Outa adds that this unlawful transaction has placed South Africa at risk, as the country could find itself in a dire situation if faced with unforeseen emergencies.
South Africa’s strategic oil reserves allow the country the liberty of being self-reliant, and, in the case of an emergency, South Africa would be able to meet its daily national petroleum products demand of 704 000 bbl/d.
“Surprisingly, these crucial strategic reserves were sold at a ridiculously low price of $31/bl under false pretences that the government will have an option to buy it back at an inflated rate.
“In today’s terms, Brent crude oil is trading at $64/bl. Another factor is that the sale took place outside an approved Strategic Stocks Rotation Policy to protect the country from any negative exposure,” Outa says.

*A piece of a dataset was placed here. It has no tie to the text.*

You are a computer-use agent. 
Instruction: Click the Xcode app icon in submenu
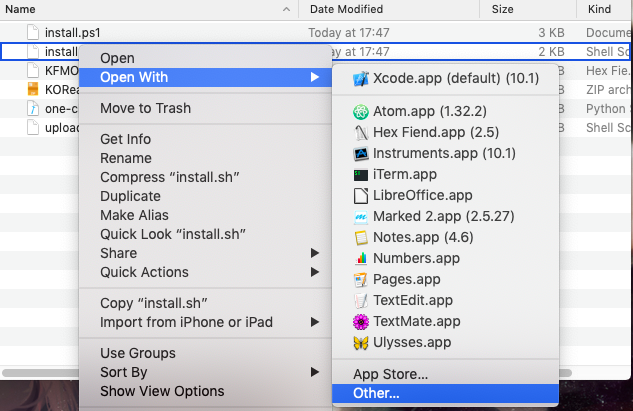(x=361, y=78)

Nicknamed “Oilgate” the media and public applied pressure on the CEF to prevent the deal from taking place. Now, almost three years later, one of the affected companies, Glencore, has approached the court for an order that SFF/ CEF is not entitled to file supplementary affidavits.
This case is to be heard on Friday.
Outa emphasises that if the court finds in favour of Glencore, very important information may not be placed before the court, which may result in the main application being dismissed. This will mean the original contracts will proceed and South Africa will lose its strategic crude oil reserves and will have to incur serious procurement costs to replenish the illegally sold stock amounting to ten-million litres.
“The only solution at this stage is for the Mineral Resources and Energy Minister Gwede Mantashe to intervene. We believe that if we can generate enough public awareness, as was done in 2016, we may move the Minister to act and to save our oil reserves,” says Outa chief legal officer Stefanie Fick.